Title: Data Engg with Databricks - Technical Lead-Data Engg
Area(s) of responsibility
Role Summary
We are looking for a highly skilled Azure Data Engineer with strong hands on expertise in Azure Databricks, PySpark, ADF, and SQL. The candidate will be responsible for architecting, developing, and optimizing modern data platforms and analytical solutions on Azure.
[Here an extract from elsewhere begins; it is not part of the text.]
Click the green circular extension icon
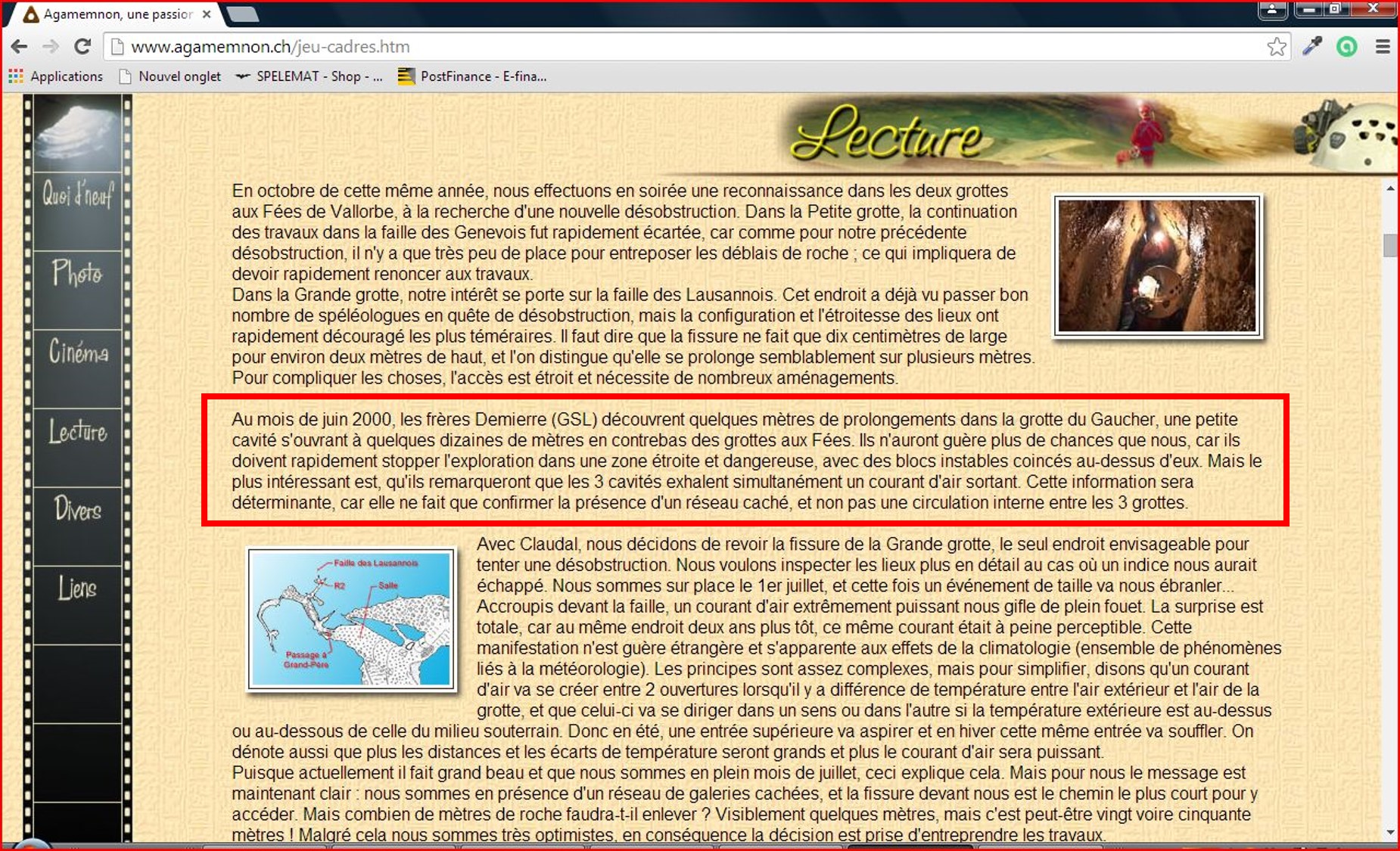The width and height of the screenshot is (1400, 851). pos(1346,47)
The role requires strong experience building enterprise-grade data pipelines, enabling ingestion from diverse sources, implementing complex transformations, and supporting scalable analytics initiatives.
Key Responsibilities
1. Data Solution Design & Architecture
Design end to end data engineering solutions using Azure Data Factory, Azure Databricks, PySpark, SQL, and other Azure-native services.
Architect and implement scalable and secure Modern Data Warehouse (MDW) and Lakehouse solutions leveraging Azure Data Lake Storage and Databricks.
Develop data models, integration patterns, and reusable frameworks aligned with best practices and enterprise architecture standards.
Participate in requirement discussions, solution blueprinting, and technical feasibility assessments.
2. Data Pipeline Development
Build and optimize robust, high-throughput ELT/ETL pipelines, enabling ingestion, transformation, and curation of structured, semi structured, and unstructured data.
Integrate data from multiple on premise and cloud based systems, APIs, and third-party sources.
Implement complex transformations using PySpark, ensuring performance efficiency and code modularity.
Build orchestration workflows in ADF, including pipelines, triggers, linked services, integration runtimes, and parameterized datasets.
3. Databricks & PySpark Engineering
Develop scalable transformation scripts using PySpark on Databricks, applying advanced optimizations like caching, partitioning, and Delta Lake capabilities.
Implement Delta Lake features—ACID transactions, schema enforcement, schema evolution, and time travel—across the data lifecycle.
Perform performance tuning, handling bottlenecks related to cluster configuration, shuffle operations, joins, and parallelization.
Collaborate with platform teams to manage Databricks clusters, jobs, notebooks, and CI/CD integrations.
4. Data Governance, Quality & Security
Implement data quality checks, audit mechanisms, and validation frameworks to ensure data accuracy and consistency.
Ensure compliance with organizational standards for data security, encryption, access control, and data lifecycle management.
Create and maintain technical documentation, data flow diagrams, and operational support guides.
5. Collaboration & Stakeholder Management
Collaborate closely with BI, analytics, and business teams to understand data requirements and deliver reliable, production-ready solutions.
Work with architects, product owners, and cross-functional engineering teams to align technical delivery with business objectives.
Provide guidance and mentoring to junior engineers when required.